For instance, resilient forests are better at providing habitat and storing carbon, despite increases in drought, wind, pests, and pathogens. A resilient landscape can include a variety of forest types, different forest ages, wetlands, shrublands, barrens, and grasslands, that together provide habitat for all wildlife.

As we all know, forests are home to a wide variety of species offering critical habitats and ecosystems. They provide nesting sites, cover from weather and predators, and deliver food. But not every forest species is looking for the same kind of forest or the same age of forest. Some wildlife seeks forests filled with oak or cherry trees, others prefer spruce and fir, and still others prefer aspen.

The age and size of trees also matters; young forests with dense seedlings, saplings, and shrubs provide more nuts, seeds, and insects than mature forests. Even birds that nest in mature forests seek out young forest to fatten up before migration. Unfortunately, most of the commonwealth’s forests are about the same age, with very few being biologically mature and few others that are young.

Much of the Massachusetts landscape today is a product of human land-use, and we have lost a large amount of our native grasslands, floodplains, and barrens to development. Our forests are recently regrown from abandoned farms.

Formerly, natural processes such as flooding, wildfire, and major storms created dynamic wildlife habitats. But our built environment greatly restricts what nature can do on its own. Human needs require flood control, fighting wildfires, and cleaning up after hurricanes and other major storm events.

We need to protect homes and businesses and work together to create diverse wildlife habitat on public and private land. DFG does this by conserving land and coordinating active habitat restoration and management. Additionally, we protect thousands of acres a year from development and manage more than 225,000 acres of wildlife lands open to the public for hunting, fishing, trapping, nature study, birdwatching, and hiking.

Through MassWildlife’s Habitat Program, DFG seeks to maintain and restore native habitats and natural communities to support the Commonwealth’s diversity of birds, mammals, and species listed under the Massachusetts Endangered Species Act through active land management, biological monitoring, and applied research. Depending on the type of land and the wildlife being cared for, this includes cutting trees, mowing old fields, using prescribed fire, and controlling invasive plants.

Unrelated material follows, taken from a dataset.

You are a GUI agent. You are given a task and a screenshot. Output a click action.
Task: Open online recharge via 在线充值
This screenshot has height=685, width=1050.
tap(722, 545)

For example, we create young forests by cutting enough trees to get light to the ground to grow new trees, shrubs, and other plants. This provides homes for species that nest in young forest, creates food sources for even more wildlife, and adds dense cover for protection. The more resilient forests we create today are better able to withstand climate stressors tomorrow, such as drought, wind, pests, and pathogens. Significantly, we are better able to keep storing carbon in the face of these stressors.

During Climate Week, it gives us all a moment to reflect on how our landscapes can assist us in addressing the impacts associated with climate change, as well as how we can manage these properties to ensure a more resilient commonwealth. Restoring and managing wildlife habitat on state-owned wildlife lands is an important start. However, most forests in Massachusetts are privately owned, and we rely on and partner with land trusts, private landowners, conservation organizations, and others to help ensure that all wildlife have an appropriate place to live as we work towards net-zero greenhouse gas emissions by 2050.

Only by working together can we achieve our climate goals, which include maintaining healthy habitats for wildlife to flourish.

Ronald Amidon is the commissioner of the Massachusetts Department of Fish and Game.